- [EXCERPT]:
________

As a matter of law - As a matter of law - flapping arms - As a matter of law - As a matter of law -stomping feet - As a matter of law - As a matter of law - County Seal - As a matter of law - As a matter of law

Hahahaha. Roger you should take your case all the way to the US Supreme Court! You'll win for sure. As a matter of law! LOL

Anonymous said...

If Poe is blowing off discovery, that tells me two things:

(1) She has seen the discovery -- dash-cam videos, CAD logs, emails, texts, etc. -- and knows it looks bad for her "home team," which is the cops and prosecutors.

(2) She's engaging in a cover up, probably at the direction of her bosses.

Real dumb move by a young attorney; it could cost her a career.

legalschnauzer said...

________

- [REQUIREMENTS]:
• a. In the comment thread about Poe and discovery, which kinds of discovery material does the commenter list?
• b. Carry on the comment thread about Poe and discovery from its final line.

- [GIVEN DATA]:
________

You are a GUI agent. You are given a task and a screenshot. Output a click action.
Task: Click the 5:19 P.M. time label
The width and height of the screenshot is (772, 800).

________

- [RESULTS OF THE TASKS]:
• a. Dash-cam videos, CAD logs, emails, and texts.

• b.
@10:13 --

You probably aren't smart enough to grasp this, but for the many intelligent readers we have, here is what "matter of law" means:

"In legal actions the term matter of law is used to define a particular area that is the responsibility of the court. Matter of law is distinguished from matter of fact. All questions concerning the determination of fact are for the jury, though a judge may determine the facts if a jury trial is waived or is not permitted under the law."

This is important stuff. A matter of law is to be decided by the court. A matter of fact is for the jury. In many cases, a determination re: a matter of law is not up to a judge's discretion. He's not free to pull law out of his fanny, but has an obligation to follow the written law (and he takes an oath to uphold it). If he fails to do so, his findings can (and should) be overturned on appeal as an abuse of discretion.

Again, this is beyond the limited grasp of a troll commenter, who is a cheap wise-ass. But for those who care about matters of justice, it's an extremely important concept. The "10 Grounds" document embedded at the end of this post includes 19 links, and anyone who is interested can scroll through and read the actual law -- and it's controlling law on certain issues related to Carol's case.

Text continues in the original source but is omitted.